The initial deal intended to curb the spiraling global food crisis by enabling the smooth flow of Ukrainian grain from its ports during the prevailing conflict. It's noteworthy that both Russia and Ukraine are dominant figures in the global agricultural arena, influencing markets from wheat, barley, and corn to rapeseed and sunflower oil.

Recently, Putin has expressed Russia's potential return to the grain agreement if the West intervenes and facilitates Russian food and fertiliser exports, currently facing numerous challenges. UN's Antonio Guterres mentioned last week about dispatching a series of "concrete proposals" to Sergey Lavrov, Russia's Foreign Minister, with hopes of reinvigorating the deal.

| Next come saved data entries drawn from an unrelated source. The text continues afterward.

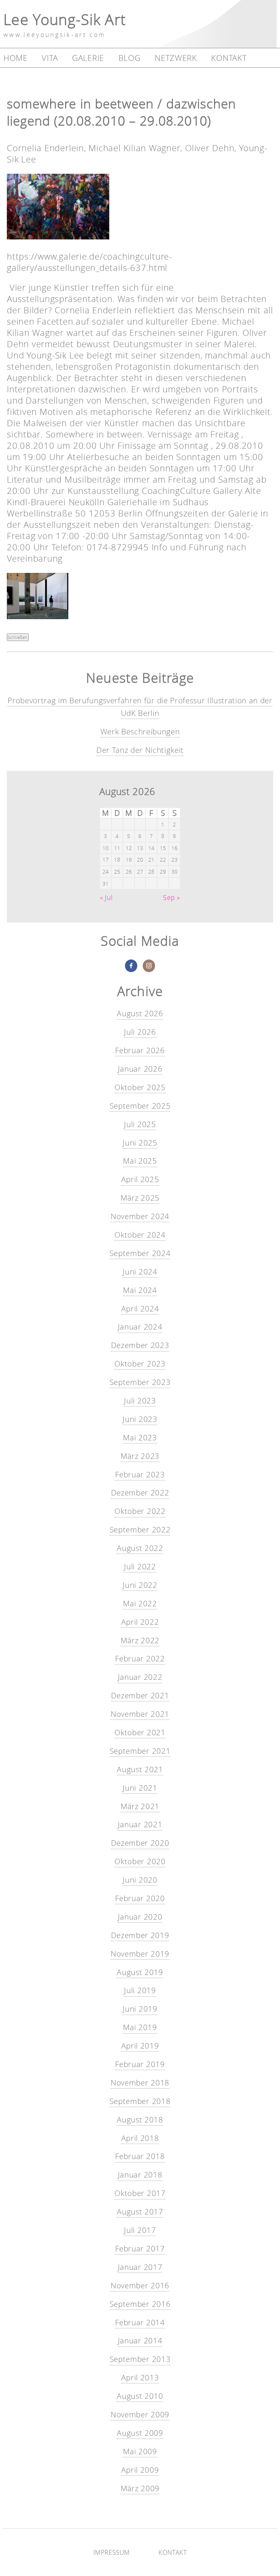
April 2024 (140, 1308)
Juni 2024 (140, 1272)
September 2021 (140, 1751)
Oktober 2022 (139, 1511)
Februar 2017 (140, 2248)
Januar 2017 (140, 2267)
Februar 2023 (140, 1474)
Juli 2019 (140, 1990)
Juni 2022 (140, 1585)
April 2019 (140, 2046)
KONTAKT (229, 57)
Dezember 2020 (140, 1843)
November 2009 (140, 2414)
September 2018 (140, 2101)
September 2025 (140, 1106)
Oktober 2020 (139, 1861)
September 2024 (140, 1253)
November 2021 (140, 1714)
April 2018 (140, 2138)
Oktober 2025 (139, 1087)
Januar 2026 (140, 1069)
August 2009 (140, 2433)
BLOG (129, 57)
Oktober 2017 (139, 2193)
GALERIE (88, 57)
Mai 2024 (140, 1290)
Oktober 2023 (139, 1364)
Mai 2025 (140, 1161)
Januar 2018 (140, 2175)
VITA (50, 57)
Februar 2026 (140, 1050)
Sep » (171, 897)
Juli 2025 (140, 1124)
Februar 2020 (140, 1898)
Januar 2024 (140, 1327)
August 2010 (140, 2396)
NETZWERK (176, 57)
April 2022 (140, 1622)
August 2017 (140, 2212)
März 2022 (140, 1640)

However, the Russian Ministry of Foreign Affairs struck a cautionary note, with spokesperson Maria Zakharova asserting that the demands as inferred by the agreement remain unmet from the earlier deal.

In a concerning development post their July exit from the grain deal, Russia has intensified its military presence, targeting Ukrainian ports and broadly viewing vessels in the Black Sea as potential military threats. In response, Ukraine has devised a "humanitarian corridor," a safer alternative skirting the shores of neighbouring Romania and Bulgaria.